## EXCERPT TO READ
════════

Migraine is a type of headache, classically characterised by severe pain over one side of the head, visual disturbances, and vomiting. However, there is a great deal of variation in the symptoms between sufferers
What causes migraine?
There is no one single cause of migraine, but, in susceptible individuals, the following are common triggers:
* Emotional stress.
* Physical stress.
* Certain foods. Common triggers are chocolate, cheese, alcohol, food containing monosodium glutamate, and coffee.
* Bright or flickering lights, loud noises.
* Changes in the weather.
* Hormone fluctuations, for example, related to the menstrual cycle, taking oral contraceptives or hormone replacement therapy.
* Dental problems.
How is migraine diagnosed?
Migraine can be difficult to diagnose as there is no test for the condition, and there can be considerable variation in symptoms. Some detective work by you and your doctor may be required.
How is migraine treated?

════════

## USING THE INFORMATION
**A)** Repeat word for word the part of the migraine passage between "There is no one" and "is migraine diagnosed?", inclusive.
**B)** Pick up the migraine passage after its last sentence and keep writing it.

════════

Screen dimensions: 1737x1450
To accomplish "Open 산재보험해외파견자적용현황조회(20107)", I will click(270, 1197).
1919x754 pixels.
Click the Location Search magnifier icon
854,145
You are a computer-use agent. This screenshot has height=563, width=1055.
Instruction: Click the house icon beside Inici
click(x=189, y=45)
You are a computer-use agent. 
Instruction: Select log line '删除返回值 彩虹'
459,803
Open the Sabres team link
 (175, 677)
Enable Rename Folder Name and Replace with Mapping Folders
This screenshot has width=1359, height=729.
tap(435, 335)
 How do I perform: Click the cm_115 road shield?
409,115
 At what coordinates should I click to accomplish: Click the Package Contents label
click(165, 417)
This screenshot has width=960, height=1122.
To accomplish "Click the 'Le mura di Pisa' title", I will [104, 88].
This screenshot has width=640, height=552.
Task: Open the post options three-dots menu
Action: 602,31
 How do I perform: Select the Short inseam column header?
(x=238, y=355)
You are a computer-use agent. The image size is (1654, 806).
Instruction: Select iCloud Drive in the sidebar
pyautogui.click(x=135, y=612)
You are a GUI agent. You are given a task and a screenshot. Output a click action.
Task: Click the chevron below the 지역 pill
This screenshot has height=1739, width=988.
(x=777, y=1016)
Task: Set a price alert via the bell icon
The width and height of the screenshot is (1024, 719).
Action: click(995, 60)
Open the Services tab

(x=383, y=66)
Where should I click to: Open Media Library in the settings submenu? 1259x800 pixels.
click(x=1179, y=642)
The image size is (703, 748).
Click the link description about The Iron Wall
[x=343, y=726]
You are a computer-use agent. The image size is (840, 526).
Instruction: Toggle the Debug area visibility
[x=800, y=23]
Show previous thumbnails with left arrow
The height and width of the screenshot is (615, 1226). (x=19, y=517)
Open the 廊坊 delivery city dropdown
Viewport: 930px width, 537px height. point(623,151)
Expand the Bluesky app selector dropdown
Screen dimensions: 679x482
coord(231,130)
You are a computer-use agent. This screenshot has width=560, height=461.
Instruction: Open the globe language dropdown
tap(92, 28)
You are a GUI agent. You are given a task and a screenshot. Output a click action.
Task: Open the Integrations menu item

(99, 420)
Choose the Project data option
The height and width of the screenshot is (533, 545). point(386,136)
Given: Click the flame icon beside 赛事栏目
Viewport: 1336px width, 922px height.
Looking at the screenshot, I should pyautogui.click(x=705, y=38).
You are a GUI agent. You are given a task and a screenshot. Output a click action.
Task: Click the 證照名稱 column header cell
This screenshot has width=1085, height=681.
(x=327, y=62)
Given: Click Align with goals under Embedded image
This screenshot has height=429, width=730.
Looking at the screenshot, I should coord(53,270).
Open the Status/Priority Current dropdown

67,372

════════

## RESULTS FOR THE EXERCISE
**A)**
There is no one single cause of migraine, but, in susceptible individuals, the following are common triggers:
* Emotional stress.
* Physical stress.
* Certain foods. Common triggers are chocolate, cheese, alcohol, food containing monosodium glutamate, and coffee.
* Bright or flickering lights, loud noises.
* Changes in the weather.
* Hormone fluctuations, for example, related to the menstrual cycle, taking oral contraceptives or hormone replacement therapy.
* Dental problems.
How is migraine diagnosed?

**B)**
The best treatment is prevention, by avoiding underlying triggers, but this is not always possible. Drugs can be extremely helpful both in the treatment and prevention of migraine. The main types of drug include painkillers, anti-sickness preparations, preparations containing ergotamine tartrate, and 5HT agonists. It may take some ‘trial and error’ to find the treatment that works best for you.
Is there anything I can do to help myself?
Try to work out what triggers your attacks and avoid them if possible. About 10% of migraine sufferers have some pre-warning that they are about to have an attack – this is known as the aura. If you do get a warning, take some painkillers without delay, and try, if possible, to rest in a quiet darkened room. Learning a relaxation technique can also help. Some sufferers find complementary therapies helpful.